February 27, 2009

Professionals discuss mental health care for the underserved

A panel of four health professionals who treat mental illness discussed how to provide mental health services to the under-served in the face of closing clinics. They stressed that treating patients with mental illnesses requires that various organizations coordinate their efforts, but as organizations shut down, patients may not have the resources they need. Cuts are hitting four South Side mental health clinics, including the nearby Woodlawn clinic. The clinics will shut down April 7.

Barbara Smith, a clinical social worker who works on the South Side, predicted that some patients may not transfer to another clinic after the site they attend closes. “When people settle on a place for their mental health services, they see that as a support. People will get very discouraged and just drop out. This bodes very poorly for the community,” she said. “There are still some community health services nearby. The closer the services are, the more likely the people are to seek them out."

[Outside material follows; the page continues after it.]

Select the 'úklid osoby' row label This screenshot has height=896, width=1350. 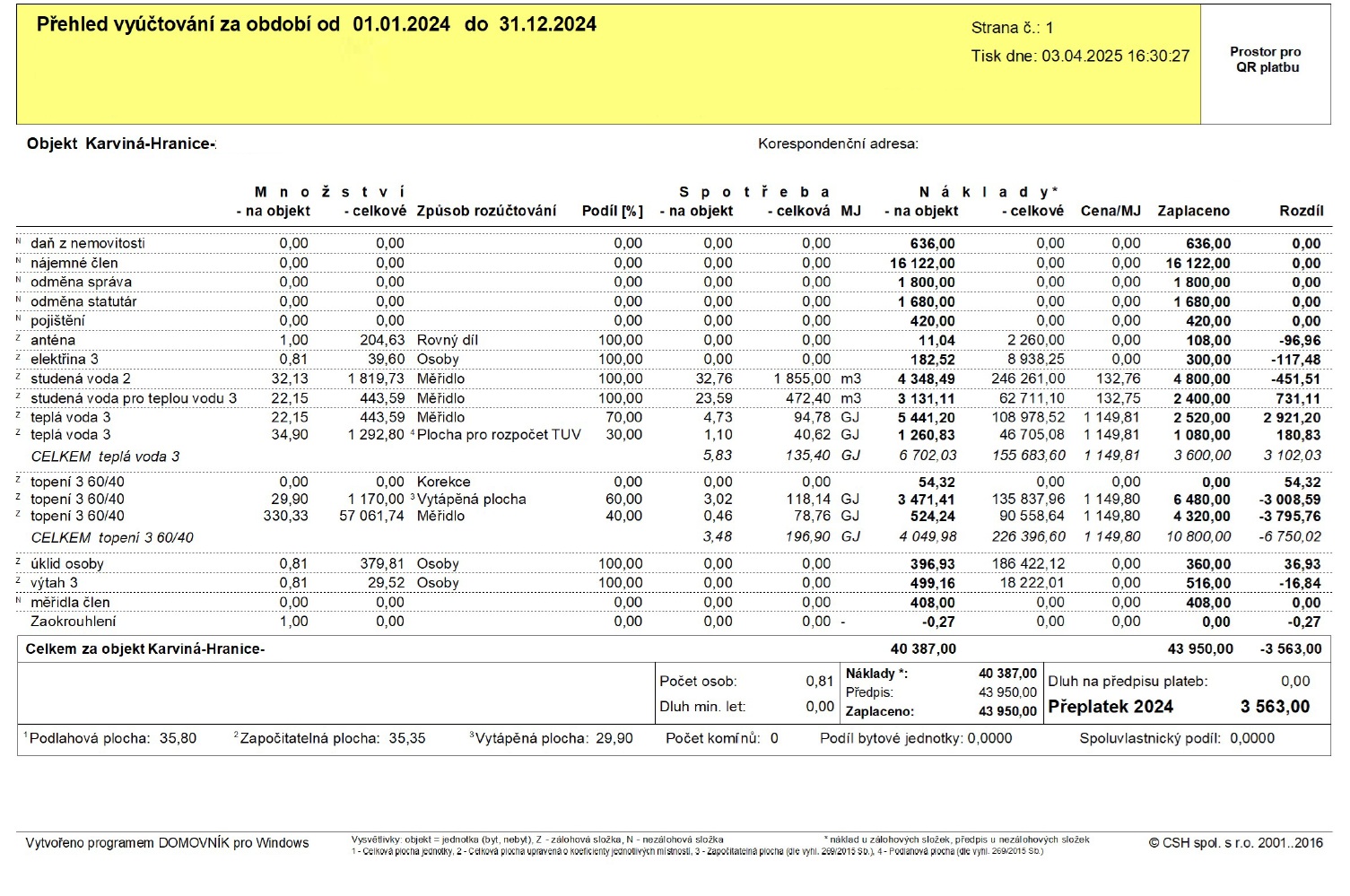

The eight remaining clinics must cope with an increase in patients despite a decrease in resources. "There are [other] sites, but what type of service [they have], I don’t know. But there will definitely be a shortage,” Smith said.

Daniel Yohanna, associate professor and vice chair of the department of psychiatry, spoke about the challenges of the under-served patients, especially the severely, persistently ill. “The majority of the patients are in this group, and generally they depend on state services for their care,” he said.

Smith said the mentally ill often lead an isolated life, which makes treatment more difficult. She works with patients in group or individual sessions to break through the isolation, but said that a social worker can only provide part of the treatment. “The social worker will help the patient identify recourses in the community,” she said.

Effective treatment costs less than the prisons or halfway houses that mentally ill often end up in if not treated, Yohanna said. “We need money. We know what to do, we just need money. The way to do that is through political advocacy,” he said.

Success depends on more than just throwing money at the problem. “It’s actually about the coordination of care and moving people to psychiatric resources where they could succeed,” Yohanna said.